I am 71 years old, with a 45-year-old daughter and a 43-year-old son. I have never been able to talk to them about their older brother or sister. When I was of optimum childbearing age miscarriage were not spoken about. The atmosphere was more of a “you lost the baby, get over it and try again.”
My first pregnancy ended not in a miscarriage, but in a missed abortion. Everything was fine with the pregnancy until the beginning of my third trimester. I woke up one day feeling off. About 3:00 in the afternoon I took my afternoon break and in sitting and thinking realized that I had not felt the baby move at all that day. I ended my break and returned to my office to call the doctor. He wanted me to come in right away. I called my husband and explained the problem. He met me at the doctor. The doctor spent an unordain time looking for the baby’s heartbeat. He could not find it at all. Finally, he ordered an immediate sonogram and blood test. I was sent on my way with stops for each test.
The doctor put a rush on test results. I was to come back the next day. When I got to his office the next day, I was ushered into his office immediately. He looked unhappy as he said to me “I am sorry to tell you this, but the baby died and did not spontaneously abort.” My husband and I were stunned. How could this be? Then he gave me the rest of the news: he could not do a D and C until the baby started to abort on its own. Then he sent me home.

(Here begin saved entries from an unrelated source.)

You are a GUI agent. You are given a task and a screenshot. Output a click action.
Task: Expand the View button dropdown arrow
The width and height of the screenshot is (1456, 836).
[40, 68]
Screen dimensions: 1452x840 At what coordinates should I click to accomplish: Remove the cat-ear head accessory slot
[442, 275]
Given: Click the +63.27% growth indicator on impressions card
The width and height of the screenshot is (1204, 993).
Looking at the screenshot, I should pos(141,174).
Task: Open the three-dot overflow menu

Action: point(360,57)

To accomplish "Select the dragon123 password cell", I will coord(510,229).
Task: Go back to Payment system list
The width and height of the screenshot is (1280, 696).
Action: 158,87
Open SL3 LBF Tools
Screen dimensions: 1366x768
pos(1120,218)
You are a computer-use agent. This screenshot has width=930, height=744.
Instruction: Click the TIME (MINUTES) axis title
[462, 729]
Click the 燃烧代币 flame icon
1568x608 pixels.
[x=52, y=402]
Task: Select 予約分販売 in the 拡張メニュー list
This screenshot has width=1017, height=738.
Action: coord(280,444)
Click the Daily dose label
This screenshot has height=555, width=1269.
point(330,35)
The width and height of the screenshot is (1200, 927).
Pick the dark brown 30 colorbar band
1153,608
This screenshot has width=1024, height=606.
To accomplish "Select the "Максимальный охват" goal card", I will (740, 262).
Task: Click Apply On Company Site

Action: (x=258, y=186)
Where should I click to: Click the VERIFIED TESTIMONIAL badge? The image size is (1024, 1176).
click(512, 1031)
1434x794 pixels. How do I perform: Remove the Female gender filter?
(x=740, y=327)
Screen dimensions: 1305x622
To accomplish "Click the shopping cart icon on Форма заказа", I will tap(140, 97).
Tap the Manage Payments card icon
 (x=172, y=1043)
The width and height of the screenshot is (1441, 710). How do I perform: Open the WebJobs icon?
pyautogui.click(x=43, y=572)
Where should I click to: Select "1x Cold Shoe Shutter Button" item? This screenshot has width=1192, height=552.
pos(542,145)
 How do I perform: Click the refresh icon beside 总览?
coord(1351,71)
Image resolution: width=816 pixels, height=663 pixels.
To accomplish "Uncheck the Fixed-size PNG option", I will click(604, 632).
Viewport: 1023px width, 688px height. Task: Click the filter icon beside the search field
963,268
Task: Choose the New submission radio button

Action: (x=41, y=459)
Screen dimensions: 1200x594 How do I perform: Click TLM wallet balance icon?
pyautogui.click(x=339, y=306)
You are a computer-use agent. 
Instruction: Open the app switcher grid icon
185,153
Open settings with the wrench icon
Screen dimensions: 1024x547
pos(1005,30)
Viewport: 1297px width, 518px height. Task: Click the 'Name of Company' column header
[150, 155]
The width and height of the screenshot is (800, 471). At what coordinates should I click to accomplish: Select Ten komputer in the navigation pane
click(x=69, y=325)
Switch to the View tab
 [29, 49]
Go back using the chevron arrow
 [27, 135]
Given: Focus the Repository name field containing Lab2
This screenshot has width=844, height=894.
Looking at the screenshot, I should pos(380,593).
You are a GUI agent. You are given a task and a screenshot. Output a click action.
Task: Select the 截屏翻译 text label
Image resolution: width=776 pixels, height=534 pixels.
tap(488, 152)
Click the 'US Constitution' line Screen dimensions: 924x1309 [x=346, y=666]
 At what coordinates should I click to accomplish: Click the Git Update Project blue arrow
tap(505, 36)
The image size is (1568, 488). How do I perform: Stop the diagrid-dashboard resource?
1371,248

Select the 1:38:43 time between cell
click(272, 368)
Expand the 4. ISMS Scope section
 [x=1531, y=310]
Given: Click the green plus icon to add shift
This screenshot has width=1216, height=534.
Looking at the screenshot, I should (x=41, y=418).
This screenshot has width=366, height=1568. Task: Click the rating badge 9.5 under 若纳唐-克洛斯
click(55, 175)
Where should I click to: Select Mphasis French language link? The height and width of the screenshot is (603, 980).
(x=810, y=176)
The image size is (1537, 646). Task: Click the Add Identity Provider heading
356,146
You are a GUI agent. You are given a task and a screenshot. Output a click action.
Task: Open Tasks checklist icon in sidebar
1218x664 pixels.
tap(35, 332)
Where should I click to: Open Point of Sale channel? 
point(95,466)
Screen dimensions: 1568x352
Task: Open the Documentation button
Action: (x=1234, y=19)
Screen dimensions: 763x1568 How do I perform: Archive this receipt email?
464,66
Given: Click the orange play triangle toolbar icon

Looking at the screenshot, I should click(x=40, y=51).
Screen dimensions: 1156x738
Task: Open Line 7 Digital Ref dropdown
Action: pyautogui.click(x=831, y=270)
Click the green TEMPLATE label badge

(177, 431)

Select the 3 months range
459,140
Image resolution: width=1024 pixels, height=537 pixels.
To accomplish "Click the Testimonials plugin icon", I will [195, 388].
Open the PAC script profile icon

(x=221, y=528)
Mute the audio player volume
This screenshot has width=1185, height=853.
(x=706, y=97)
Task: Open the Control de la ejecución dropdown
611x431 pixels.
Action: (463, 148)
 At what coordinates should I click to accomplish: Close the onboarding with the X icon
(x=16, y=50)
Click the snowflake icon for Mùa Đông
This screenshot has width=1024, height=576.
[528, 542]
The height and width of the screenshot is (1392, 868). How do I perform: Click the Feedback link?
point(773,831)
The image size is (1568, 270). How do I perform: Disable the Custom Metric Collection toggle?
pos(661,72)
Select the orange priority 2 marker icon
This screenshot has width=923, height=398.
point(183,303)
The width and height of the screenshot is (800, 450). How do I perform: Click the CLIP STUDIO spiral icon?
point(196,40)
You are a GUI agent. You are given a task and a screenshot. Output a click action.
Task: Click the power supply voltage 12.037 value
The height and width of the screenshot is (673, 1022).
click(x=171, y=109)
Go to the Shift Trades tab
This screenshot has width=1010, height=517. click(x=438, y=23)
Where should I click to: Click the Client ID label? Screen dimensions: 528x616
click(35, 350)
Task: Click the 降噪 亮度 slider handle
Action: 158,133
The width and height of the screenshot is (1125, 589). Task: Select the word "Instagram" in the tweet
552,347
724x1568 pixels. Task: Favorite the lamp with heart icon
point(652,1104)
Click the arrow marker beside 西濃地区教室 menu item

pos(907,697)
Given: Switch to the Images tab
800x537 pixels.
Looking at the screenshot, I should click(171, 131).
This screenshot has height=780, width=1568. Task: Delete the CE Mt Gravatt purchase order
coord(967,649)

My husband and I held each other; we railed at God. We went over in our minds all our activities in the past few days trying to figure out if I did something that made the baby die. We did not understand at all. The explanation we chose to believe is that the missed abortion (and miscarriages) are Gods way of taking care of a child who would be so ill or so deformed that it would have been cruel to have the baby born.
We lost a baby at a time when we should have been painting his or her room. And all people would say is “get over it”.
That people finally understand that it is normal to grieve in this situation is nothing short of a miracle.